Open ghost opened 6 years ago
It seems the signal library is requiring api 16 as is simplewave and possibly others. I think the most recent support/appcompat libraries from google would otherwise limit the app to api 14 Android 4.0 (Ice Cream Sandwich).
To go back to api 8(2.2/Froyo) would probably require stripping out a lot of the functionality provided by the more recent libraries and/or finding substitutes. I could see this being useful for phones you can buy for like $20 on ebay or whatever, but maybe it would be a good side-project?
@libBletchley Devices sitting in peoples drawers should be re-flashed to whatever the highest available API you can find for it. Making this app downward compatible with APIs that far back, can potentially kill the project due to legacy development overhead. No offense, but its simply stupid to use deprecated APIs for a security and privacy project like this. And I'm not even going to talk about all the other security issues related to this. Also API from KK (4.4) to M(6.0) covers about 93% of the still-in-use market.
@E3V3A
Devices sitting in peoples drawers should be re-flashed to whatever the highest available API you can find for it.
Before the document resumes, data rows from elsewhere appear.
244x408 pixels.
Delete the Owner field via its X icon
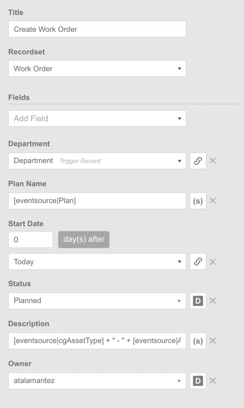(213, 380)
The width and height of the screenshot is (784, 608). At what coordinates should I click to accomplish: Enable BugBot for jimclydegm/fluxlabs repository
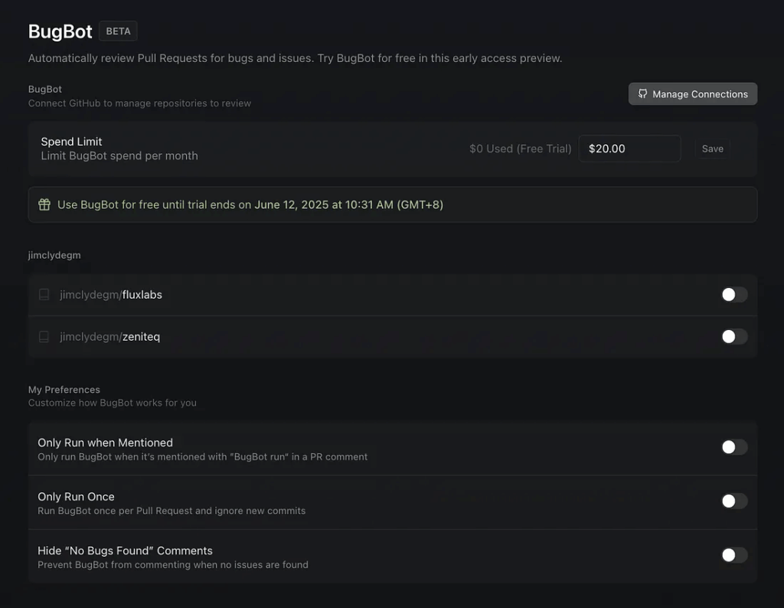coord(734,295)
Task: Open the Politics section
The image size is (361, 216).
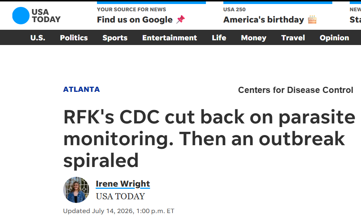Action: pos(74,38)
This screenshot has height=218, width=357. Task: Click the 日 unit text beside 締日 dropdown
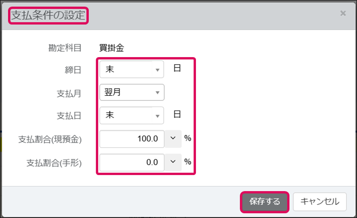pos(177,68)
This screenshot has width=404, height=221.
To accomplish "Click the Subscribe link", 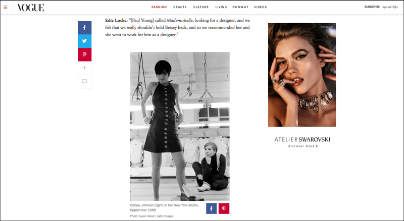I will 372,7.
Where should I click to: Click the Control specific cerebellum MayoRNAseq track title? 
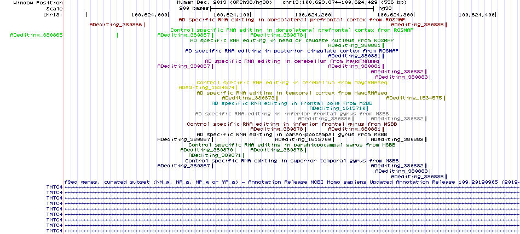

"Available" is the operative word here. Android is (unfortunately) intended to accommodate obsolescence-by-design models. Google used a the flimsy push-over Apache 2.0 license, which enables phone makers to ram-pack the platform with proprietary blobs. Apache 2 frees vendors of the social responsibility of disclosing that code. So we have thousands of phone models that are stuck on old platforms and cannot advance (which likely affects millions of phones).
And when it comes to kernel mods, the kernel is GPLd, but phone makers are simply violating the copyright of Torvalds. That is, they are ignoring requests to for the kernel source. But even if they did comply, the reconstruction of non-kernel black boxes has proven sufficient to kill advancement of the platform for a particular device.
Making this app downward compatible with APIs that far back, can potentially kill the project due to legacy development overhead.
If you've somehow measured that overhead, fair enough. If it's wild speculation, then it's nothing more than something to watch out for.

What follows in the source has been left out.